Nur einige wenige Zeugen dieses ungeheuerlichen und unmenschlichen Massakers konnten sich wie durch ein Wunder retten: Vier Kinder – die beiden Jungen Anton Baranowskij und Wiktor Schelobkowitsch sowie zwei Mädchen – konnten sich aus der brennenden Scheune retten; die beiden Mädchen fielen einem späteren Massaker bei der Zerstörung des Dorfes Chwaraszjani zum Opfer. Drei weitere Kinder, die Geschwister Wolodja und Sonja Jaskewitsch und Sascha Schelobkowitsch, konnten sich rechtzeitig verstecken und blieben unentdeckt. Der damals 56-jährige Dorfschmied Josif Kaminskij überlebte das Feuer und entdeckte, nachdem die Täter den Ort verlassen hatten, seinen sterbenden Sohn Adam unter den Opfern." 

 

Die brutale Ermordung von Zivilisten war eine Rache der Nazi-Verbrecher an Partisanen. Die Tragödie von Chatyn ist einer der vielen Beweise dafür, dass die Nazis und ihre Kollaborateure die gezielte Politik des Genozids gegenüber den Völkern der Sowjetunion betrieben.

 

Der 1969 an der Stelle der verbrannten Siedlung errichtete Gedenkkomplex wurde zu einem Symbol des Gedenkens an die Opfer dieses schrecklichen Massakers. Hier befindet sich der „Friedhof der Dörfer“ - 185 Urnen mit Erde aus Siedlungen, die zusammen mit ihren Bewohnern vernichtet wurden. Dieses Denkmal soll die Nachkommen daran erinnern, dass viele hunderte von Dörfern während der Nazi-Besatzung das tragische Schicksal von Chatyn teilten. 

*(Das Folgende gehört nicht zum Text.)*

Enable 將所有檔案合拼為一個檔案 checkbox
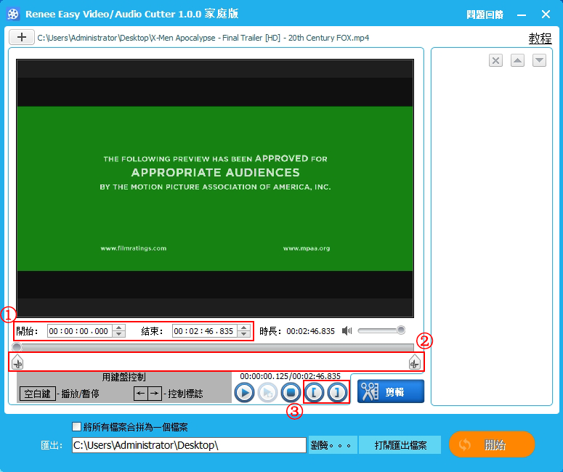563x472 pixels. 77,427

In Deutschland wurde nie jemand für diesen Massenmord strafrechtlich belangt. Ende 1975 stellte die Staatsanwaltschaft Itzehoe, der der Bundesgerichtshof den Fall übergeben hatte, ein Ermittlungsverfahren dazu ein. Der Prozess gegen den Stabschef des 118. Polizeibataillons, den Ukrainer Hryhorij N. Wasjura, fand 1986 statt. Er nahm an mehreren Strafoperationen teil, die das Leben vieler unschuldiger Menschen kosteten. Im November / Dezember 1986 fand in Minsk ein Prozess gegen einen der Henker, Grigori Wasjura, statt. 14 Bände des Falls Nr. 104 widerspiegelten viele Tatsachen der blutigen Tätigkeit dieses faschistischen Verbrechers. Nach dem Urteil des Kriegsgerichtes des Belorussischen Militärbezirks wurde Wasjura für die Verbrechen schuldig erklärt und zum Tode verurteilt.


In der DDR war Chatyn Bestandteil des Geschichtsunterrichts, insbesondere die von den deutschen Soldaten selbst produzierten Filmaufnahmen des Einsatzes wurden als Beleg für die Grausamkeit des NS-Regimes genutzt.